It is highly likely that Manny Pacquiao was not in Bob Arum’s mind, not even as an afterthought, while choosing the next opponent for his prized pugilist Terence Crawford last Sunday.
Crawford retained his WBO welterweight title by TKO when British foe Amir Khan, a former Pacquiao sparring partner, failed to continue after being hit with an accidental low blow in the sixth round of their main event.
The ending was bizarre for Arum’s first pay-per-view foray with ESPN at New York’s Madison Square Garden.
But it presented the shrewd promoter the forum to test the waters for his pick to fight Crawford next—unbeaten Errol Spence. Arum admits it would be hard to promote what he calls a dream fight people would want to watch next.
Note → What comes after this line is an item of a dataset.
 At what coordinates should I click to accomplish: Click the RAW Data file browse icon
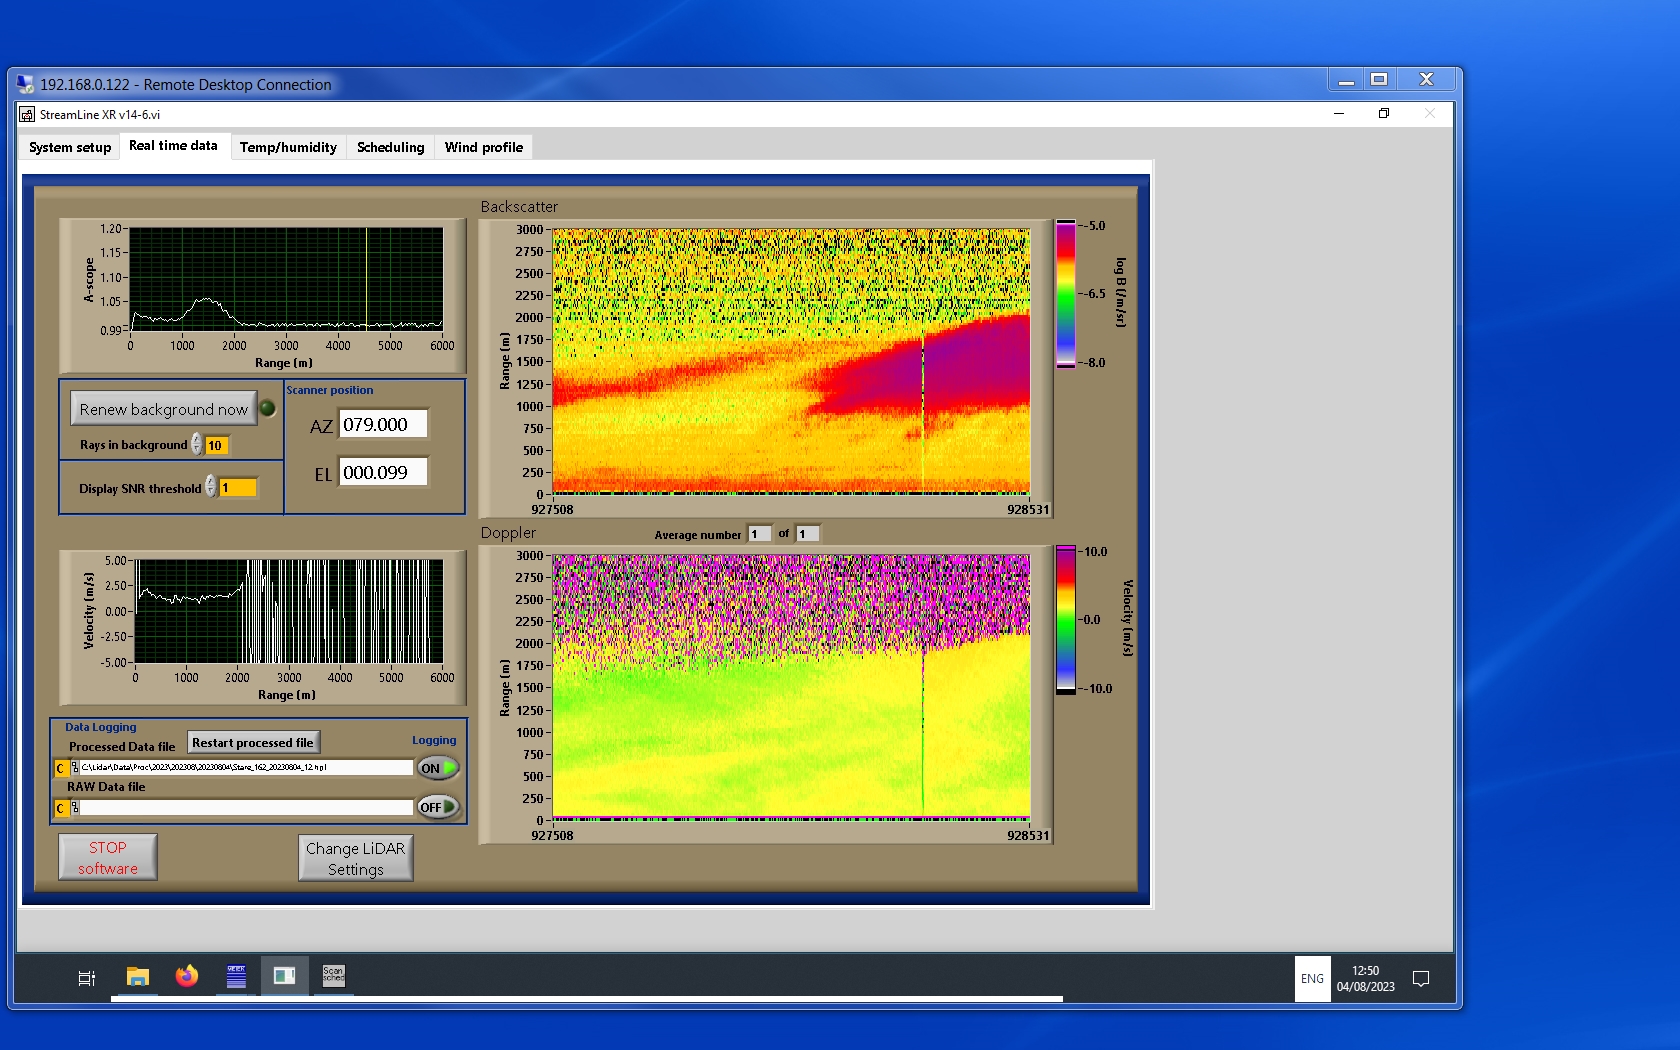click(75, 808)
Crawford is under Arum’s Top Rank Promotions, while Spence and three other welterweight champions are into deals with powerful promoter Al Haymon and his Premier Boxing Champions.
The others are unbeaten Keith Thurman, World Boxing Council champion Shawn Porter and Pacquiao, whose business links with Arum is broken (I sought Pacman’s reaction to Crawford/Khan but his information officer Aquiles Zonio was on silent mode. And a scribe close to the senator said he has not seen him and was probably busy with the MPBL Datu Cup).
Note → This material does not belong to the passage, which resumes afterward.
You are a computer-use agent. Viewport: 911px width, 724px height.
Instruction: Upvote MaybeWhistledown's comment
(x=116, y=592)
Arum said doing cross-promotional business with the PBC is like pulling teeth. So to create public clamor, Crawford does his best with Arum’s nod to zoom in on Spence, the best of the Haymon fighters, who dominated four-division champion Mikey Garcia in his first PPV bout recently.
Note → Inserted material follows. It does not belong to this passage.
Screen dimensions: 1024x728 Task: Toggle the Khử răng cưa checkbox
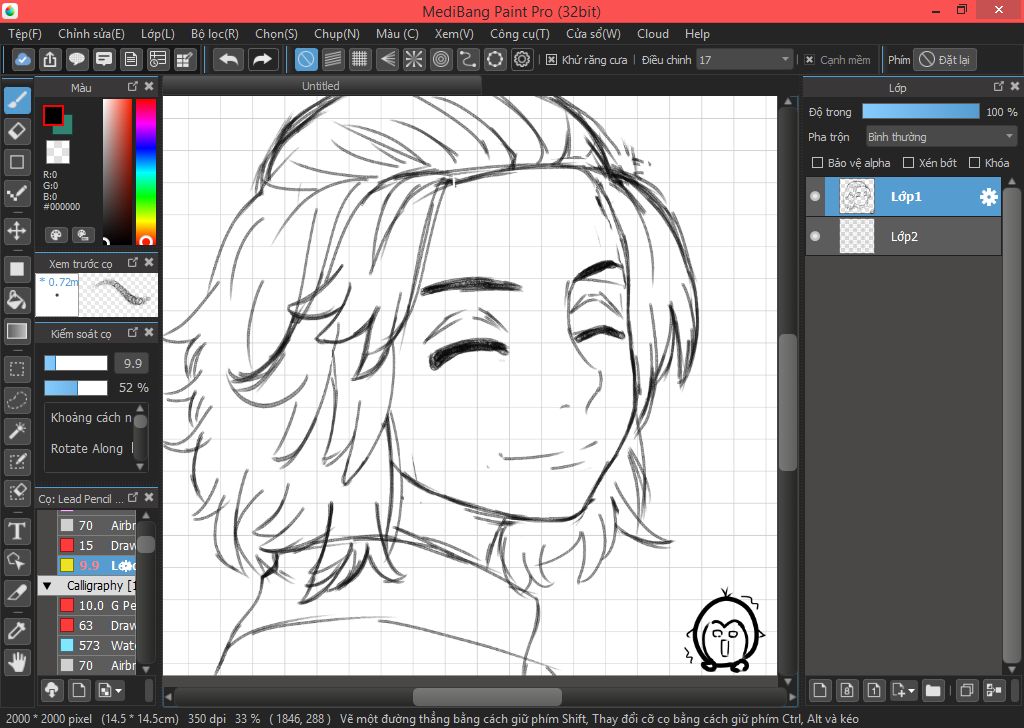click(551, 60)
“It’s inexcusable not to make fights that people want to see,” Arum said in a dig at Haymon, who recently said “we will let Arum handle Top Rank and Crawford business while we attend to Errol Spence and Premier Boxing Champions business…”
Arum said he will keep reaching out to Haymon by telephone to inquire if Crawford-Spence is possible.
But he has already predicted what Haymon is going to say, and with a below the belt statement, suggested that Haymon will “discourage Spence from a business deal with an outside, white promoter.”
Art Cuevas, a chum and classmate in college, reports that members of the University of Santo Tomas Mountaineering Society (USTMS) will mark the 50th year of the sport locally by running the 80-kilometer Mayon 360 Albay Ultramarathon on May 4.
Current members and alumni will take part to commemorate an ill-fated expedition up Mayon Volcano in 1969 that claimed the life of one of the participants.
Ironically, the tragedy led to the birth of the UST Mountaineering Club, a precursor of the current USTMS.